## SET TASKS:
A. Answer these questions using the faculty news note:
(i) About how many students does San Francisco City College serve?
(ii) Who crafted the special legislation AB 318?
(iii) How large was the line of credit that the legislation provided?
B. Name every person mentioned by name in the faculty news note.

## DOCUMENT EXCERPT:
- - - - -
CCCFE Faculty News Notes July 2013

July 8, 2013

San Francisco City College Loses Accreditation: Some Reflections

Most of you are by now aware that San Francisco City College, which serves approximately 85,000 students, was notified last week that it will no longer be accredited and will be scheduled to close its doors by the end of June 2014. That means that San Francisco CC has one year in which to make its appeal to the ACCJC not to revoke its accreditation but to keep the doors open for the many students that the college serves.

Community College Chancellor Brice Harris has announced that he will put a Special Trustee in place to guide the San Francisco district away from the abyss. Our current Special Trustee, Tom Henry, was the master architect of our partnership which allowed Compton to keep the doors open, but the ACCJC has already declared that there will be no “Compton Solution” available to SFCC, that is, no partnership agreement possible. The partnership itself required special legislation which took us right up to the abyss of closure, while we were sweating every vote in the Assembly and Senate. The special legislation, AB 318 was crafted by Mervyn Dymally, a long-time supporter of the college; Compton was in his assembly district. His legislation allowed the Compton College District to continue to exist while the Center provided our students access to El Camino’s curriculum. The legislation also provided a 30 million dollar line of credit, since our FTES had dropped so precipitously as to not provide us operating expenses for the subsequent year.
- - - - -
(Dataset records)
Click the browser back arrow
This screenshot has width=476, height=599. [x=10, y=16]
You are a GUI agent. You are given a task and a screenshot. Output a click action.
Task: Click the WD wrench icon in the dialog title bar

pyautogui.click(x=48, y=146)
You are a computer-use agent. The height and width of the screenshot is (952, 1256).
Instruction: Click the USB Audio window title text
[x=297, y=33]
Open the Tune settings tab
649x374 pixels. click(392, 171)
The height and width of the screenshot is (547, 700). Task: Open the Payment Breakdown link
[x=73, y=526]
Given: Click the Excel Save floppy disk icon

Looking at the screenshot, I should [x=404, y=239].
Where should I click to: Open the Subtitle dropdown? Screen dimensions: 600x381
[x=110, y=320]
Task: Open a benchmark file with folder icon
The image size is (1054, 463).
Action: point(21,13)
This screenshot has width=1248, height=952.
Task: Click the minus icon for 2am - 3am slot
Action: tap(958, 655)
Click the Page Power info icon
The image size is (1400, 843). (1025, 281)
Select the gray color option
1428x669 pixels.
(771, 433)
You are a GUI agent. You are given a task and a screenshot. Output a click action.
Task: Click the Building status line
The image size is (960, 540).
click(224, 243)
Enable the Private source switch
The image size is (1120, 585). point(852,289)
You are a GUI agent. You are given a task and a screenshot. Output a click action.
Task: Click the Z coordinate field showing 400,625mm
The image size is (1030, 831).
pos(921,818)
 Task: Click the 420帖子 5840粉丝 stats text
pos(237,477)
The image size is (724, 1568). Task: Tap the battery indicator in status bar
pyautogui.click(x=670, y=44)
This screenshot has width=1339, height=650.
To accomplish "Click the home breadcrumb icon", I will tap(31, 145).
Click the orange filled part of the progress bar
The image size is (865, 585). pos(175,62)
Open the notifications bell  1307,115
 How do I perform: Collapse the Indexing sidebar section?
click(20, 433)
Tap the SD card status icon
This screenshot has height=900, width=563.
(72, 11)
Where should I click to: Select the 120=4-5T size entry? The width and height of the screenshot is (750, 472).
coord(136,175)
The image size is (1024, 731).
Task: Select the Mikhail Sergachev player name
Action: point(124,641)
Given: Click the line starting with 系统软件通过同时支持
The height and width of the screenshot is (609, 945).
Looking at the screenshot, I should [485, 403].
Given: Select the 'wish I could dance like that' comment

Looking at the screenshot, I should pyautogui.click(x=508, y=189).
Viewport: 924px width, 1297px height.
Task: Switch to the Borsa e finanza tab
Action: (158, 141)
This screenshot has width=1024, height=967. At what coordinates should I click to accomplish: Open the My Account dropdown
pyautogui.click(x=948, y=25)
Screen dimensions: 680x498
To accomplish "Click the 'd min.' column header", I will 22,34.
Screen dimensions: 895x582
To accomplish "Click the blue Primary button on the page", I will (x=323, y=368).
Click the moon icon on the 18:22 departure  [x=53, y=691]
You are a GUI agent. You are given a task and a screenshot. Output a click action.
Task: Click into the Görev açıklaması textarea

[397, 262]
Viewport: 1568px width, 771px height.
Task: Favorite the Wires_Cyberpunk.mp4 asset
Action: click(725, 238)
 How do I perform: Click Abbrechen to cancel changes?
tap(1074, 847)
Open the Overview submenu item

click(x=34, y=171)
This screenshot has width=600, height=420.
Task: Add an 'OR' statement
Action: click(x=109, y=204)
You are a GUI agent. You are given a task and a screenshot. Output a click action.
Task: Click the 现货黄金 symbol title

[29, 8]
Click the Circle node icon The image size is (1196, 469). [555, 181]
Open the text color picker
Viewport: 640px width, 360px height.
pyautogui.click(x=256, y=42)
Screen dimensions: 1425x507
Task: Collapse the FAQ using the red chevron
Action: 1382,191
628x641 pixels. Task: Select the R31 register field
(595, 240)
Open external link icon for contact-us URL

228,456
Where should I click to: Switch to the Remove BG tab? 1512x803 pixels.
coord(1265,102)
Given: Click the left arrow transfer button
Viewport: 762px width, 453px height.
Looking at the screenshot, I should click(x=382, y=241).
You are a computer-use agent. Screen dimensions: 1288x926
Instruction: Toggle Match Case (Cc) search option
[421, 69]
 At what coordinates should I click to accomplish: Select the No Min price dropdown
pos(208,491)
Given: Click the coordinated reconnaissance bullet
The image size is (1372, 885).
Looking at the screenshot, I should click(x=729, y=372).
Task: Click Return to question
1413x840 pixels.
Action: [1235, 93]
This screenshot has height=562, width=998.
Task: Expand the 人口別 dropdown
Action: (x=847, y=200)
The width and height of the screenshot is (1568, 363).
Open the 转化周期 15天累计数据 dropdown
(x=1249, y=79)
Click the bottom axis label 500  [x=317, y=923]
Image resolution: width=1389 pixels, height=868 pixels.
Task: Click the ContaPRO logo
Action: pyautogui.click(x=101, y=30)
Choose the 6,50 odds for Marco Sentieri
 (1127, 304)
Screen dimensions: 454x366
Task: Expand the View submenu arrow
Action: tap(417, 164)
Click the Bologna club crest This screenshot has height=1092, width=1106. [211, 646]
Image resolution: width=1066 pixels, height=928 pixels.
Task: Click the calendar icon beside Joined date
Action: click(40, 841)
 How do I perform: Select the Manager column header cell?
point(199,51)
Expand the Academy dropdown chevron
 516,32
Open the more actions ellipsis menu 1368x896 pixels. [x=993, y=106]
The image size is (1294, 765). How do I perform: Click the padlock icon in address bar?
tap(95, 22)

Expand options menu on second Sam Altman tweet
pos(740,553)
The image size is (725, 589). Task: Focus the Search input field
- - - - -
## EXERCISE ANSWERS:
A.
(i) About 85,000 students.
(ii) Mervyn Dymally.
(iii) 30 million dollars.

B. Brice Harris, Tom Henry, Mervyn Dymally